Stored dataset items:
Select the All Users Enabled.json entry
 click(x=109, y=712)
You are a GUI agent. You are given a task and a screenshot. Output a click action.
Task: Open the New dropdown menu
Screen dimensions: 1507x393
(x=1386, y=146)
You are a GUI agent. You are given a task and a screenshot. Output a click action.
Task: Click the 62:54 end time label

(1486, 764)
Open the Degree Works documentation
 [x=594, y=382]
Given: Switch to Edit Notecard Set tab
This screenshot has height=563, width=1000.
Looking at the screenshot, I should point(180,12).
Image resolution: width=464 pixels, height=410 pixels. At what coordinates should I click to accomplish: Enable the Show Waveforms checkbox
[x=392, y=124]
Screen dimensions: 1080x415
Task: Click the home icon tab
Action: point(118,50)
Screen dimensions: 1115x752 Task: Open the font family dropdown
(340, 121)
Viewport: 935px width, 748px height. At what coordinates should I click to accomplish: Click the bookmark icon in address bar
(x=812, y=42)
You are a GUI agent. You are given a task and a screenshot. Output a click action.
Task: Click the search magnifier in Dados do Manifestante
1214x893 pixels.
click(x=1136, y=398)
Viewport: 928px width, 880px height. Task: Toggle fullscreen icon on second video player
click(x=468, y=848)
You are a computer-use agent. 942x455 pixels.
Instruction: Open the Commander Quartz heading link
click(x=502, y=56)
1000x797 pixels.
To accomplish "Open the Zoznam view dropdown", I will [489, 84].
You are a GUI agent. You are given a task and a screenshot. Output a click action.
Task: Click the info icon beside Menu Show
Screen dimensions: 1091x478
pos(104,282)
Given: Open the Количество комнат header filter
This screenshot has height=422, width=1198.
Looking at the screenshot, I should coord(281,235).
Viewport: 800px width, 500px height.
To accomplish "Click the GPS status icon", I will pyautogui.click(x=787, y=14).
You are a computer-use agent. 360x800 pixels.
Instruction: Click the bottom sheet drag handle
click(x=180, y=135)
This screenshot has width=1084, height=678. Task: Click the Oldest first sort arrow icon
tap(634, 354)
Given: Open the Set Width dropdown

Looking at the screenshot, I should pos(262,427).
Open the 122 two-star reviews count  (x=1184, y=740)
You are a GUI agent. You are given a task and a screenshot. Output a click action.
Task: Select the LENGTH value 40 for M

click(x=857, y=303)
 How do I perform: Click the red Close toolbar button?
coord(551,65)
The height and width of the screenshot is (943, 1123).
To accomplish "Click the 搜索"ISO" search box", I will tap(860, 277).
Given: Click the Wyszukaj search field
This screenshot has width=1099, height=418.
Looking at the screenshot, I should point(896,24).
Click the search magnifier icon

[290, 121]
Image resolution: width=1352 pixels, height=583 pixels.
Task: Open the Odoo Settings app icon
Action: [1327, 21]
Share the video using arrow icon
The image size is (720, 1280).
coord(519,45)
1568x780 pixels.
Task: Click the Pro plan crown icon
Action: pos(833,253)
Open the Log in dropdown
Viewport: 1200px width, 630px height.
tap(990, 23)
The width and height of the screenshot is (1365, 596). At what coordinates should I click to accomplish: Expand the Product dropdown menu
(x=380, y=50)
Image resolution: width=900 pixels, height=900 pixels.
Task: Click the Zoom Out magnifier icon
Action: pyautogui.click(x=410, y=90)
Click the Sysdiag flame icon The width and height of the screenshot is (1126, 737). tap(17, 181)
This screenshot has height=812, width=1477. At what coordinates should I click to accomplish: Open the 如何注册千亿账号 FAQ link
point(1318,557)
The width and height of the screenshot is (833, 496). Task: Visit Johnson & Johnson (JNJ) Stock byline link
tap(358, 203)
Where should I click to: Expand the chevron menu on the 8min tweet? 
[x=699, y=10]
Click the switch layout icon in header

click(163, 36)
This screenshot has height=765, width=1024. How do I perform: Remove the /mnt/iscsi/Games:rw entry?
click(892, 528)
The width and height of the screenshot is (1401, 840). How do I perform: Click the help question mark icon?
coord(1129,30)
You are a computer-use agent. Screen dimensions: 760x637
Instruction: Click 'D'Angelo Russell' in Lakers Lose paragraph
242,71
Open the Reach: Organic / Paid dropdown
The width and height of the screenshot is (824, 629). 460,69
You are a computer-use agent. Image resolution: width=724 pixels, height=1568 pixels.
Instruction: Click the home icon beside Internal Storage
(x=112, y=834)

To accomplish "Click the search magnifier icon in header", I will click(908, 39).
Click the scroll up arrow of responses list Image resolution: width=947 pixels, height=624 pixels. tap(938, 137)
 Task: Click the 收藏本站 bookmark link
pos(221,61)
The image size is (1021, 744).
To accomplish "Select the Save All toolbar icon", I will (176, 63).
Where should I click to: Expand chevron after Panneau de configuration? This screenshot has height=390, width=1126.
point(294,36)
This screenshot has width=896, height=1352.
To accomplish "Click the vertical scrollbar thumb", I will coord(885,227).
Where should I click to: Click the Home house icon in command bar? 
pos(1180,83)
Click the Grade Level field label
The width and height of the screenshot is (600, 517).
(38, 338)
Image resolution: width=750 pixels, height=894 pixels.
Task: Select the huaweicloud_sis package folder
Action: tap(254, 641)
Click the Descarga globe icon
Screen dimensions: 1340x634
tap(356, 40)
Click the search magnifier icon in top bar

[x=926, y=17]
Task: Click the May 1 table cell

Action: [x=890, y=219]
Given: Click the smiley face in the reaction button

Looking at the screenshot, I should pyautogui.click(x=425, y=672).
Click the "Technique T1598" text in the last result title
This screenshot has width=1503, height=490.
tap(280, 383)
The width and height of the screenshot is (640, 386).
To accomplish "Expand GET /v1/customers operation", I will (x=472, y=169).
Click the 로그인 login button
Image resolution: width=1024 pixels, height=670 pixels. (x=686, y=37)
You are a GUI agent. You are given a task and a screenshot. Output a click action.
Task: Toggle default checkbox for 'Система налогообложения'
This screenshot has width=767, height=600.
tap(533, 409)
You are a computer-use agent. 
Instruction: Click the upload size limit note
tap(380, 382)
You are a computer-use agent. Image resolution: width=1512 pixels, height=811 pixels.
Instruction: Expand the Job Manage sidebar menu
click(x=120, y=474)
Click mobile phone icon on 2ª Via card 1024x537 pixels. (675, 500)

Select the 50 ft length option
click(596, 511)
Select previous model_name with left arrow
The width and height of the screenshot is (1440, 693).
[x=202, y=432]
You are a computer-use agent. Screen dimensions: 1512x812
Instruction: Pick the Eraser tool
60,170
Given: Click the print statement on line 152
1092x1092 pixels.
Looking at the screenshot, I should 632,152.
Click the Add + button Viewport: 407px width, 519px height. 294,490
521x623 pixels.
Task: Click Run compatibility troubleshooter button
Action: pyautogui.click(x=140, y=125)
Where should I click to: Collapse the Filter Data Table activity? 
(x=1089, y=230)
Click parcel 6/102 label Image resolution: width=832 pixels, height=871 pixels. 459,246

■ **TASK DETAILS**
Look above for the line with "Where should I click to: Click" and the line with "Click the Grade Level field label". Write out those two lines and all the lines between them, exactly, and no others.

■ **EXPECTED ANSWER**
Where should I click to: Click the Home house icon in command bar? 
pos(1180,83)
Click the Grade Level field label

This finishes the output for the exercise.